The most recent downturn, however, has been characterised by “three consecutive years of market falls”.
“The duration of the decline has caught out many investors: they have tried to pick the bottom of this cycle too early and are now getting frustrated,” he said.
Emerging market currencies have been weak because growth has been unusually sluggish, he said.
“Between the early 1990s and 2012, emerging economies in general posted below-trend growth rates for periods of between two to six quarters at most. But now, they’ve been growing below potential for 15 consecutive quarters, according to our economists’ model.”
However, this downturn is unlikely to end soon, he said.
“We are still not seeing sufficient economic strength. I can’t see where growth is going to come from in the short term. There don’t seem to be either domestic or global triggers. Emerging market countries are largely constrained by how much monetary or fiscal stimulus they can generate – that, by the way, is why their currencies are taking all the strain of economic adjustment.”
Spots of value in the market
Even if the picture is not particularly encouraging for emerging market debt in general, Lue-Fong said there are some spots of value in the market.
“There are parts of Southeast Asia that look interesting, like Vietnam. That is a country that has largely solved its credit, banking and housing problems. It is an up-and-coming story, but it doesn’t have a lot of tradable debt at the moment,” he said.
Elsewhere, he believes Latin America looks exciting.
“There’s been a lot of political turbulence over the past few years, but turbulence creates investment opportunities.”
For example, Argentina now has a technically proficient government determined to get inflation down to 5% by the end of 2018, from 40% currently, he said.
“I don’t think they are going to do it, but even if they get halfway there, it would be a massive success. Earlier this year we bought some of their treasury bills. Obviously it’s risky, but at one point that debt was yielding around 38%. There was so much demand that it started driving the currency up, and forced the government into trying to limit purchases from foreign investors.”

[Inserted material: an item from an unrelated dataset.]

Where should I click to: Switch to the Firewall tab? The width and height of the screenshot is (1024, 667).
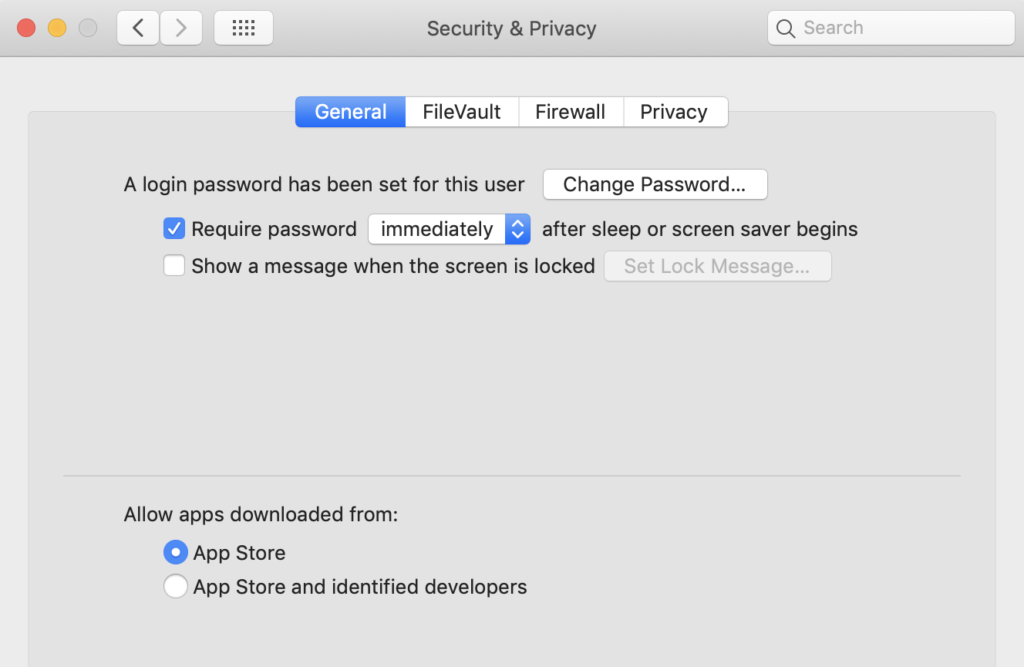click(570, 112)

In addition, Brazil has its problems, but it too could be heading towards a technocratic government and to where Argentina is now, he said.
“There are opportunities out there. But it’s no longer how things were in the bubble days when everything was rallying on liquidity and it didn’t matter what you bought. Now, differentiation is crucial and it is probably going to remain a key feature of our investment,” he added.
The Pictet Emerging Local Currency Debt Fund has been mostly underperforming its benchmark — the JPM GBI-EM Global Div Composite Index — over the past three years, according to FE Analytics.